RECORDED DATA.
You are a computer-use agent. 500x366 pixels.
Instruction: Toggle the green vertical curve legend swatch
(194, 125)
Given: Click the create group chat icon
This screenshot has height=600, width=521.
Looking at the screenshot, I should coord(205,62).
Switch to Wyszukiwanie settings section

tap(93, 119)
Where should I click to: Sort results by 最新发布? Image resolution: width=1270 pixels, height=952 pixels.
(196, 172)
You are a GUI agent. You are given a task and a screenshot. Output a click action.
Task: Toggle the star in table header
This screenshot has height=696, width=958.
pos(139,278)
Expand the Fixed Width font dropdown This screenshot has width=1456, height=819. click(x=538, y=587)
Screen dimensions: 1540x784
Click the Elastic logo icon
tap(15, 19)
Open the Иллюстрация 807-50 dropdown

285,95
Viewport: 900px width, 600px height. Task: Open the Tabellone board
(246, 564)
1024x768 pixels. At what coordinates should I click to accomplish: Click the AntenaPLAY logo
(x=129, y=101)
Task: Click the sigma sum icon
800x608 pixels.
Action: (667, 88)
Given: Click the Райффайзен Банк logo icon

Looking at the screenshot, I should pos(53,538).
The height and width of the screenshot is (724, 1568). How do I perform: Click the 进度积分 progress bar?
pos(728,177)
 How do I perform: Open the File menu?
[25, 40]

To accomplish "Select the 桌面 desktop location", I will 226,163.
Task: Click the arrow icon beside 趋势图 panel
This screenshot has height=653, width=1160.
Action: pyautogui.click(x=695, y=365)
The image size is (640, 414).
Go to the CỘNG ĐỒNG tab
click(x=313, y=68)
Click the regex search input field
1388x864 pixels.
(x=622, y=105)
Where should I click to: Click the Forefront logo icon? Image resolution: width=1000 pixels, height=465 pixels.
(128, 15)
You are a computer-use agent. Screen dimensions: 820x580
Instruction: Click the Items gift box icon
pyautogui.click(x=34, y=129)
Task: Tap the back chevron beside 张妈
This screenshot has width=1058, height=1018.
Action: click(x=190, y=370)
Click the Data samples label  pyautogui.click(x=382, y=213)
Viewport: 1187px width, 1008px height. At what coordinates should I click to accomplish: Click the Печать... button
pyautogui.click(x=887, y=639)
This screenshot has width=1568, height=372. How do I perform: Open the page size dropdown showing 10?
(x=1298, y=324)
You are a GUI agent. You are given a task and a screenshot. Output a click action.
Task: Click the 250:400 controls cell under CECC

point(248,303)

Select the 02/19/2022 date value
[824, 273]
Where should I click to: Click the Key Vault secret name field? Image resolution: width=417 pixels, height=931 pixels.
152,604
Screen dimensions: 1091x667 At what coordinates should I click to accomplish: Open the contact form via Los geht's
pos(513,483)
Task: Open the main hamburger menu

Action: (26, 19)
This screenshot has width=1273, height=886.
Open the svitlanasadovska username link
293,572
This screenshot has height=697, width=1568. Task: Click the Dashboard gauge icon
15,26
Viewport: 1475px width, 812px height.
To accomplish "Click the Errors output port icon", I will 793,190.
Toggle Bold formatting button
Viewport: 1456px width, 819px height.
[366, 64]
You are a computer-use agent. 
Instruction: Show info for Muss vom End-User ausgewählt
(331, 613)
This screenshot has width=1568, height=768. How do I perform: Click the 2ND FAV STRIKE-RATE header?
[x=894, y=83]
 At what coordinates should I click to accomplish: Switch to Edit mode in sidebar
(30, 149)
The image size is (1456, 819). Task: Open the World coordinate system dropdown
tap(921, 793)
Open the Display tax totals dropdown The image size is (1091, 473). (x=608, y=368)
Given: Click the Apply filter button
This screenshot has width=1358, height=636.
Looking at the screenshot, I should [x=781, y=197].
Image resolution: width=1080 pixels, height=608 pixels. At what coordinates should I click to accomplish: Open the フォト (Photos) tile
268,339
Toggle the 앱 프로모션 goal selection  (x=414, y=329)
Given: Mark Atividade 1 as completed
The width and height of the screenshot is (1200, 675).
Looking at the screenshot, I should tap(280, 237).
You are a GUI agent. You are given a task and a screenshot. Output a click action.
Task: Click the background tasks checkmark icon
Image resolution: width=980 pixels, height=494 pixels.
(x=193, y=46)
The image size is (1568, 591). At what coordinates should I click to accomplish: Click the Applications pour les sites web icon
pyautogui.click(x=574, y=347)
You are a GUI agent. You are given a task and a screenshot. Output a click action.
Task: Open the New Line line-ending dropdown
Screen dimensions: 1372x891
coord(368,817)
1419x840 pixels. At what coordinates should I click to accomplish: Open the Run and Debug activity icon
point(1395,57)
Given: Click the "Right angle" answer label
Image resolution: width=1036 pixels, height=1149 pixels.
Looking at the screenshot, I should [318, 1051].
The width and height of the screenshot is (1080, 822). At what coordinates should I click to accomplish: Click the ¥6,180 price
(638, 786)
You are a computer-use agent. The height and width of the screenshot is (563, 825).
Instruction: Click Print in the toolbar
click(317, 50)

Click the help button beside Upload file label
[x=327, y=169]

GOAL OF THE EXERCISE. Please copy the records above word for word, reproducing every line exactly.

RESULT FOR THIS TASK.
You are a computer-use agent. 500x366 pixels.
Instruction: Toggle the green vertical curve legend swatch
(194, 125)
Given: Click the create group chat icon
This screenshot has height=600, width=521.
Looking at the screenshot, I should coord(205,62).
Switch to Wyszukiwanie settings section

tap(93, 119)
Where should I click to: Sort results by 最新发布? Image resolution: width=1270 pixels, height=952 pixels.
(196, 172)
You are a GUI agent. You are given a task and a screenshot. Output a click action.
Task: Toggle the star in table header
This screenshot has height=696, width=958.
pos(139,278)
Expand the Fixed Width font dropdown This screenshot has width=1456, height=819. click(x=538, y=587)
Screen dimensions: 1540x784
Click the Elastic logo icon
tap(15, 19)
Open the Иллюстрация 807-50 dropdown

285,95
Viewport: 900px width, 600px height. Task: Open the Tabellone board
(246, 564)
1024x768 pixels. At what coordinates should I click to accomplish: Click the AntenaPLAY logo
(x=129, y=101)
Task: Click the sigma sum icon
800x608 pixels.
Action: (667, 88)
Given: Click the Райффайзен Банк logo icon

Looking at the screenshot, I should pos(53,538).
The height and width of the screenshot is (724, 1568). How do I perform: Click the 进度积分 progress bar?
pos(728,177)
 How do I perform: Open the File menu?
[25, 40]

To accomplish "Select the 桌面 desktop location", I will 226,163.
Task: Click the arrow icon beside 趋势图 panel
This screenshot has height=653, width=1160.
Action: pyautogui.click(x=695, y=365)
The image size is (640, 414).
Go to the CỘNG ĐỒNG tab
click(x=313, y=68)
Click the regex search input field
1388x864 pixels.
(x=622, y=105)
Where should I click to: Click the Forefront logo icon? Image resolution: width=1000 pixels, height=465 pixels.
(128, 15)
You are a computer-use agent. Screen dimensions: 820x580
Instruction: Click the Items gift box icon
pyautogui.click(x=34, y=129)
Task: Tap the back chevron beside 张妈
This screenshot has width=1058, height=1018.
Action: click(x=190, y=370)
Click the Data samples label  pyautogui.click(x=382, y=213)
Viewport: 1187px width, 1008px height. At what coordinates should I click to accomplish: Click the Печать... button
pyautogui.click(x=887, y=639)
This screenshot has width=1568, height=372. How do I perform: Open the page size dropdown showing 10?
(x=1298, y=324)
You are a GUI agent. You are given a task and a screenshot. Output a click action.
Task: Click the 250:400 controls cell under CECC

point(248,303)

Select the 02/19/2022 date value
[824, 273]
Where should I click to: Click the Key Vault secret name field? Image resolution: width=417 pixels, height=931 pixels.
152,604
Screen dimensions: 1091x667 At what coordinates should I click to accomplish: Open the contact form via Los geht's
pos(513,483)
Task: Open the main hamburger menu

Action: (26, 19)
This screenshot has width=1273, height=886.
Open the svitlanasadovska username link
293,572
This screenshot has height=697, width=1568. Task: Click the Dashboard gauge icon
15,26
Viewport: 1475px width, 812px height.
To accomplish "Click the Errors output port icon", I will 793,190.
Toggle Bold formatting button
Viewport: 1456px width, 819px height.
[366, 64]
You are a computer-use agent. 
Instruction: Show info for Muss vom End-User ausgewählt
(331, 613)
This screenshot has width=1568, height=768. How do I perform: Click the 2ND FAV STRIKE-RATE header?
[x=894, y=83]
 At what coordinates should I click to accomplish: Switch to Edit mode in sidebar
(30, 149)
The image size is (1456, 819). Task: Open the World coordinate system dropdown
tap(921, 793)
Open the Display tax totals dropdown The image size is (1091, 473). (x=608, y=368)
Given: Click the Apply filter button
This screenshot has width=1358, height=636.
Looking at the screenshot, I should [x=781, y=197].
Image resolution: width=1080 pixels, height=608 pixels. At what coordinates should I click to accomplish: Open the フォト (Photos) tile
268,339
Toggle the 앱 프로모션 goal selection  (x=414, y=329)
Given: Mark Atividade 1 as completed
The width and height of the screenshot is (1200, 675).
Looking at the screenshot, I should tap(280, 237).
You are a GUI agent. You are given a task and a screenshot. Output a click action.
Task: Click the background tasks checkmark icon
Image resolution: width=980 pixels, height=494 pixels.
(x=193, y=46)
The image size is (1568, 591). At what coordinates should I click to accomplish: Click the Applications pour les sites web icon
pyautogui.click(x=574, y=347)
You are a GUI agent. You are given a task and a screenshot. Output a click action.
Task: Open the New Line line-ending dropdown
Screen dimensions: 1372x891
coord(368,817)
1419x840 pixels. At what coordinates should I click to accomplish: Open the Run and Debug activity icon
point(1395,57)
Given: Click the "Right angle" answer label
Image resolution: width=1036 pixels, height=1149 pixels.
Looking at the screenshot, I should [318, 1051].
The width and height of the screenshot is (1080, 822). At what coordinates should I click to accomplish: Click the ¥6,180 price
(638, 786)
You are a computer-use agent. The height and width of the screenshot is (563, 825).
Instruction: Click Print in the toolbar
click(317, 50)

Click the help button beside Upload file label
[x=327, y=169]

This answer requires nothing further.